(Beginning of Source records)

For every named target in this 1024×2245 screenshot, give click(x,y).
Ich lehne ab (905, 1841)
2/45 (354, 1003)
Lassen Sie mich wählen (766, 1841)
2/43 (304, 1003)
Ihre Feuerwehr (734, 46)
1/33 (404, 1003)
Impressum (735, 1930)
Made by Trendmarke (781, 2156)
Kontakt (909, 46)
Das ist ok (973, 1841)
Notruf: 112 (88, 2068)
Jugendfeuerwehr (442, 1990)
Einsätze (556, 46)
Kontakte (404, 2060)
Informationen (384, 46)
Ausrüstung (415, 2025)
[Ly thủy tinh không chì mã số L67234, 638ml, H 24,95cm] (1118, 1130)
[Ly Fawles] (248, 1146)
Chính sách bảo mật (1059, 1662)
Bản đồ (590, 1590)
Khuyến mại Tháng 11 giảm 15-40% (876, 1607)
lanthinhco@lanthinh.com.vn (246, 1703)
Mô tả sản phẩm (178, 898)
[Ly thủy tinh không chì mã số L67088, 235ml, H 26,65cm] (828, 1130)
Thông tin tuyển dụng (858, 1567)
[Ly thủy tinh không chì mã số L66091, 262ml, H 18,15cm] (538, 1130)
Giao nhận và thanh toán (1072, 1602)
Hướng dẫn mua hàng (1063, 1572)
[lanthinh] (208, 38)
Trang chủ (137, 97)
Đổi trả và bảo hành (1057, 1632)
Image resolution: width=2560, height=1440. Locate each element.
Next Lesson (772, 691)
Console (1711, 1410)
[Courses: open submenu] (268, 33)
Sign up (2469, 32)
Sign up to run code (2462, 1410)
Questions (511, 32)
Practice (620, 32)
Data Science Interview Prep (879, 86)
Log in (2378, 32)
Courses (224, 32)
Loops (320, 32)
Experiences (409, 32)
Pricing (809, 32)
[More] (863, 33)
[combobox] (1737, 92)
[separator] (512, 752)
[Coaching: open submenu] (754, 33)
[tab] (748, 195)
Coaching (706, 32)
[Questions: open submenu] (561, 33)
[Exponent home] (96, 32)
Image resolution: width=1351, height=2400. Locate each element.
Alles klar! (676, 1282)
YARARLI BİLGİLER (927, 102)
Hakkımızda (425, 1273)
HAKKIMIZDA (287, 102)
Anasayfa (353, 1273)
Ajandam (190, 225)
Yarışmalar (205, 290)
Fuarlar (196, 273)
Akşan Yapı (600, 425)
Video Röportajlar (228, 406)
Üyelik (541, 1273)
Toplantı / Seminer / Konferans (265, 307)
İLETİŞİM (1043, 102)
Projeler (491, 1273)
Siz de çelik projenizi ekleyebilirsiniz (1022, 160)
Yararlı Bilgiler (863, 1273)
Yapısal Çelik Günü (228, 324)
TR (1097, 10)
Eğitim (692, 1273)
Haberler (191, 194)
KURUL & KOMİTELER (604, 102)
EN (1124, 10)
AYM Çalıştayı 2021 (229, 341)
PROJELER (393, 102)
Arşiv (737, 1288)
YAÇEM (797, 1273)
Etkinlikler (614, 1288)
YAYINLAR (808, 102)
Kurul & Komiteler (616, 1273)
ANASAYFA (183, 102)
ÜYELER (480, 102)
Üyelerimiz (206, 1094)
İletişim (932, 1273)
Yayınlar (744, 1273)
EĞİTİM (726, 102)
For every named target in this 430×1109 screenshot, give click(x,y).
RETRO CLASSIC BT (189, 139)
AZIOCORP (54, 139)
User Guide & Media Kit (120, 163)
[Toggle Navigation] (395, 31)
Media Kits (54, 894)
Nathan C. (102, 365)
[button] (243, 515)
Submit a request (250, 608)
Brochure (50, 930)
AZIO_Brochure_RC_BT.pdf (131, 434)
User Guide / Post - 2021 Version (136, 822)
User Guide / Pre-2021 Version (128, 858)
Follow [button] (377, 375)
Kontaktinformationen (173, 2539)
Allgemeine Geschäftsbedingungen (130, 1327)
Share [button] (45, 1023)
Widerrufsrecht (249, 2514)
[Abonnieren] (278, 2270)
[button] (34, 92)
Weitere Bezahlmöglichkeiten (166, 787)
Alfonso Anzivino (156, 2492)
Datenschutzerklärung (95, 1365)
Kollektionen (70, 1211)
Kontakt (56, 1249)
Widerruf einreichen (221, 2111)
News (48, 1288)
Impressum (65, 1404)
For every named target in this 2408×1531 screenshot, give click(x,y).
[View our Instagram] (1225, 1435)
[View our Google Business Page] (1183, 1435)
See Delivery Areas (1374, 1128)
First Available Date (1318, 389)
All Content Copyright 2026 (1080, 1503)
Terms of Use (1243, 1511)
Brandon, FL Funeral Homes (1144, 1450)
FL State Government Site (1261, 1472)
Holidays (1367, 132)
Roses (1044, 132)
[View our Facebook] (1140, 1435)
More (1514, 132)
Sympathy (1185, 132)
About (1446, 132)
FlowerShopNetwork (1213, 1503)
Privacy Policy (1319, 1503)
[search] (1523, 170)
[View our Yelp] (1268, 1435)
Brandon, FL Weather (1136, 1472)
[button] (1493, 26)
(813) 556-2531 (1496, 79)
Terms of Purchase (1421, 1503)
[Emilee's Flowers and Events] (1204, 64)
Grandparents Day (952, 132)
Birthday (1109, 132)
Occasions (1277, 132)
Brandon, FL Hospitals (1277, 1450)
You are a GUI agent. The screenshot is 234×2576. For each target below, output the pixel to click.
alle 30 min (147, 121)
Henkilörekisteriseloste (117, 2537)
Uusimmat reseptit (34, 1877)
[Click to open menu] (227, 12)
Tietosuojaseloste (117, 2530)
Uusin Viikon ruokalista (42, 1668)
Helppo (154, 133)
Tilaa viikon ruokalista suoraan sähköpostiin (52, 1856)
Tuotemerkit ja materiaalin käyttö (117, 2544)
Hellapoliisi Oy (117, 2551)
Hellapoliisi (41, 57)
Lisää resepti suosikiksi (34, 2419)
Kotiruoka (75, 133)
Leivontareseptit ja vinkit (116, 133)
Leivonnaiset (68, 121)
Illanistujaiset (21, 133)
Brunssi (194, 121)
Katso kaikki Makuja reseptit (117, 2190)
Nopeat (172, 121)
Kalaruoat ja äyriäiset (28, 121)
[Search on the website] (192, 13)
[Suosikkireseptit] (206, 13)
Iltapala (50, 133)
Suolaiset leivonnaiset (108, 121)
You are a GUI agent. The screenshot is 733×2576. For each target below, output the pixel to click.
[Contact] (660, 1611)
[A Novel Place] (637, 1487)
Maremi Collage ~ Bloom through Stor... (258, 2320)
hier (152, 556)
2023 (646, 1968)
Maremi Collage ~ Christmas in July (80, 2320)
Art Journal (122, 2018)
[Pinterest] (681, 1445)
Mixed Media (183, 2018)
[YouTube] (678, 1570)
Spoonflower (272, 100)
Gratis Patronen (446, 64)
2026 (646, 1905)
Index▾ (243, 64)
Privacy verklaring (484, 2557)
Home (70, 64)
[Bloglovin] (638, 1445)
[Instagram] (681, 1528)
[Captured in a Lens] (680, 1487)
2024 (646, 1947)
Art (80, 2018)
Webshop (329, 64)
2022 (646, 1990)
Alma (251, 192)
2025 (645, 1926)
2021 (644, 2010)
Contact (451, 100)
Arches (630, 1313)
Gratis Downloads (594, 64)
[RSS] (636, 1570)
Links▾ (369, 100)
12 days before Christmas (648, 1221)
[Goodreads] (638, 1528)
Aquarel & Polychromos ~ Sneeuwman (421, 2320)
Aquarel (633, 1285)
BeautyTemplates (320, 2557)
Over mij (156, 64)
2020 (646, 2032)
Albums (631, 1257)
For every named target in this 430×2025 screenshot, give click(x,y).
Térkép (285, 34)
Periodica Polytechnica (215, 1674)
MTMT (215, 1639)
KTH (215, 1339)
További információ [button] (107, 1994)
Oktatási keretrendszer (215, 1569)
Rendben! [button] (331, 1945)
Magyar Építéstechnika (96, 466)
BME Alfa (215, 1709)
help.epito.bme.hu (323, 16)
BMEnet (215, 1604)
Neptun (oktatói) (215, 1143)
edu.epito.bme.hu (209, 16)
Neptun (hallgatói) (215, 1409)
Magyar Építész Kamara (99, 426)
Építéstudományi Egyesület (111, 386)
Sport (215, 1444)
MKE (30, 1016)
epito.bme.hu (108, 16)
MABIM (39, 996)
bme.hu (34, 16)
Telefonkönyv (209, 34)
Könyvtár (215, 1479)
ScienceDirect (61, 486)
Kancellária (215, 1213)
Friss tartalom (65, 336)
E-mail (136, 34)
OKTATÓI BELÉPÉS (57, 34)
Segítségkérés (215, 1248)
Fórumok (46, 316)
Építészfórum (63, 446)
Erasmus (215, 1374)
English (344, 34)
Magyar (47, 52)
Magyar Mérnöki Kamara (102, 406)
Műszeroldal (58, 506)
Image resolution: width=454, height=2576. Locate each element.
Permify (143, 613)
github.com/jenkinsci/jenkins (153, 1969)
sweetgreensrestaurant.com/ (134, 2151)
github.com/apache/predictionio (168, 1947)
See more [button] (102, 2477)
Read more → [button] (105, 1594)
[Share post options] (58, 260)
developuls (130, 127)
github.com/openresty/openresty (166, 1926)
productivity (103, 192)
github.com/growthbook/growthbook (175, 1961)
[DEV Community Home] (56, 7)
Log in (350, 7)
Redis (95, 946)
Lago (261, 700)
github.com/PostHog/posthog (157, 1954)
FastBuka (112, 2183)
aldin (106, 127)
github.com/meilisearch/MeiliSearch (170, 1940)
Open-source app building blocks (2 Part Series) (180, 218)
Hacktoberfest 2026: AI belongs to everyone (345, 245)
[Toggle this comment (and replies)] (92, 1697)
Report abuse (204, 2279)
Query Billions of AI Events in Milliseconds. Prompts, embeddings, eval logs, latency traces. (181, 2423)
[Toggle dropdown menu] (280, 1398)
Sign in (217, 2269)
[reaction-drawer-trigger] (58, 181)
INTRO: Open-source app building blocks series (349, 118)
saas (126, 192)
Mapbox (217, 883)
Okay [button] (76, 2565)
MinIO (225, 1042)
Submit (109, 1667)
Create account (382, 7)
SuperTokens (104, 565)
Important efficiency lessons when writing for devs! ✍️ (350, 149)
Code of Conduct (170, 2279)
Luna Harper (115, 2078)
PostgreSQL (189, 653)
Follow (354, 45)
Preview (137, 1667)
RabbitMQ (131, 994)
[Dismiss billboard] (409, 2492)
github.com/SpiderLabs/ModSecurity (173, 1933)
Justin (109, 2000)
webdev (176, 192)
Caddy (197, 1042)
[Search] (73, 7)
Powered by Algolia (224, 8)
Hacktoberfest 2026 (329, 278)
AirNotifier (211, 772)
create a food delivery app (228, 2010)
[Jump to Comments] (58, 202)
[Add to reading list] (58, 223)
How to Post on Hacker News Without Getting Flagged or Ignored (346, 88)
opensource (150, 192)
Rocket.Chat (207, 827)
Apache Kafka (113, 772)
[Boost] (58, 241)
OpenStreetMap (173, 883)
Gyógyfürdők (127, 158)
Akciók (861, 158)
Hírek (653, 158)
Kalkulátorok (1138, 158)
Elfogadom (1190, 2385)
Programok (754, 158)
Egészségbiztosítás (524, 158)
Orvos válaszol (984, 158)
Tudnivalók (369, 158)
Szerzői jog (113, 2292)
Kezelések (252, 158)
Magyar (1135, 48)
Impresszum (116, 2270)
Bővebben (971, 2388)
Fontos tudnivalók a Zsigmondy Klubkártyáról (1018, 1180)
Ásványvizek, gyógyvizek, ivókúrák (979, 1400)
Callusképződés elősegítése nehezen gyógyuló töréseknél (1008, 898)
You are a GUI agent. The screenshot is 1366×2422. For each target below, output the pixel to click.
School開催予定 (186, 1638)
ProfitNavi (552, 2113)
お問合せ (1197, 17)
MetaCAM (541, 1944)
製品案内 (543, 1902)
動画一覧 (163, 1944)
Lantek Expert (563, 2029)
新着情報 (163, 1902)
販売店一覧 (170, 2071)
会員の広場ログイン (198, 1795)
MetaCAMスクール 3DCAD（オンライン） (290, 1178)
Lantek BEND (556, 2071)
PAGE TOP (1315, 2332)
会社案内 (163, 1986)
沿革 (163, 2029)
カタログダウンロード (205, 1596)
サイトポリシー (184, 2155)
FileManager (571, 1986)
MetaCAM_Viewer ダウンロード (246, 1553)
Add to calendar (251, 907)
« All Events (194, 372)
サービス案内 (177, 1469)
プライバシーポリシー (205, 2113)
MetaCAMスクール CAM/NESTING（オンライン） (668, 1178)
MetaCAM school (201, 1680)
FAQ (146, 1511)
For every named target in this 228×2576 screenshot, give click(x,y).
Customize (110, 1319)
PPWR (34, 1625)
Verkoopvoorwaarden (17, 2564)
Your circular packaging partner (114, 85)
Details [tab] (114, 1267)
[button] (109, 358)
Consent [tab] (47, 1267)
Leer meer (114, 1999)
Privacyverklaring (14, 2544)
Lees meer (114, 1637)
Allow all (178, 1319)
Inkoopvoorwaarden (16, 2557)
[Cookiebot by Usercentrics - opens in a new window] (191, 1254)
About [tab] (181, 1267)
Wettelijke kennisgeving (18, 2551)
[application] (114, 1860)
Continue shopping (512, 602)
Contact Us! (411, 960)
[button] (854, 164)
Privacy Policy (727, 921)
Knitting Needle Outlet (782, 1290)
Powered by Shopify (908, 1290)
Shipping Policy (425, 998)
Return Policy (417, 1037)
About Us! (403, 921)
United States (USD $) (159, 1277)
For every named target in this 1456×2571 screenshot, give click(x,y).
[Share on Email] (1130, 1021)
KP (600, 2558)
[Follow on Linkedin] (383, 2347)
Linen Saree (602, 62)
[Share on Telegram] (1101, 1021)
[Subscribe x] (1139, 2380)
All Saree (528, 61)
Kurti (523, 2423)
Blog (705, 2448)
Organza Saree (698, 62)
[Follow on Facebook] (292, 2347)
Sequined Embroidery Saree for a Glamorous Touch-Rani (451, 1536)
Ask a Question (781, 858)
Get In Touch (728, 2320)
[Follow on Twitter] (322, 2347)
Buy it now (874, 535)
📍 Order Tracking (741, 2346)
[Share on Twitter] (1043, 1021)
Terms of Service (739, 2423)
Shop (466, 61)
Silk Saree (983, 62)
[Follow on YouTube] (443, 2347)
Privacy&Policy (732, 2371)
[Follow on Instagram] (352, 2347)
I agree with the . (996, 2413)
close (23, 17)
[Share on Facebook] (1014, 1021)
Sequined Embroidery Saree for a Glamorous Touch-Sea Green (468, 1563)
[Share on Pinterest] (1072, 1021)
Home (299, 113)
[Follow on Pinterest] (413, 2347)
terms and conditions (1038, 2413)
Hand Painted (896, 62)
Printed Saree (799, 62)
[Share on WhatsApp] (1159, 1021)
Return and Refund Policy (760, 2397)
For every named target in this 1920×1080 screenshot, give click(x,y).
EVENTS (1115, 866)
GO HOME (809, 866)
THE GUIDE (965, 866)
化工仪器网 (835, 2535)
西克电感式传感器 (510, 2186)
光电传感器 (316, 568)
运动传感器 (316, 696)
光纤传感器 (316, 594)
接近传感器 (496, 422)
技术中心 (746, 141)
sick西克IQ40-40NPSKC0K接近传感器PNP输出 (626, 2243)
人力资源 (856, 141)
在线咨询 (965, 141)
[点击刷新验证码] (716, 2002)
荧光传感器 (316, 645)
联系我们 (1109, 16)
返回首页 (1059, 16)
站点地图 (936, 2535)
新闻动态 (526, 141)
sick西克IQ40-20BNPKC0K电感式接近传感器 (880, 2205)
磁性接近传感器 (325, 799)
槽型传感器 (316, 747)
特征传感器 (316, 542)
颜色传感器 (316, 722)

(End of Source records)

## Try it
Your answer must be the lines from the first line of the records through the line containing "Mô tả sản phẩm (178, 898)", copied exactly.

## Worked solution
For every named target in this 1024×2245 screenshot, give click(x,y).
Ich lehne ab (905, 1841)
2/45 (354, 1003)
Lassen Sie mich wählen (766, 1841)
2/43 (304, 1003)
Ihre Feuerwehr (734, 46)
1/33 (404, 1003)
Impressum (735, 1930)
Made by Trendmarke (781, 2156)
Kontakt (909, 46)
Das ist ok (973, 1841)
Notruf: 112 (88, 2068)
Jugendfeuerwehr (442, 1990)
Einsätze (556, 46)
Kontakte (404, 2060)
Informationen (384, 46)
Ausrüstung (415, 2025)
[Ly thủy tinh không chì mã số L67234, 638ml, H 24,95cm] (1118, 1130)
[Ly Fawles] (248, 1146)
Chính sách bảo mật (1059, 1662)
Bản đồ (590, 1590)
Khuyến mại Tháng 11 giảm 15-40% (876, 1607)
lanthinhco@lanthinh.com.vn (246, 1703)
Mô tả sản phẩm (178, 898)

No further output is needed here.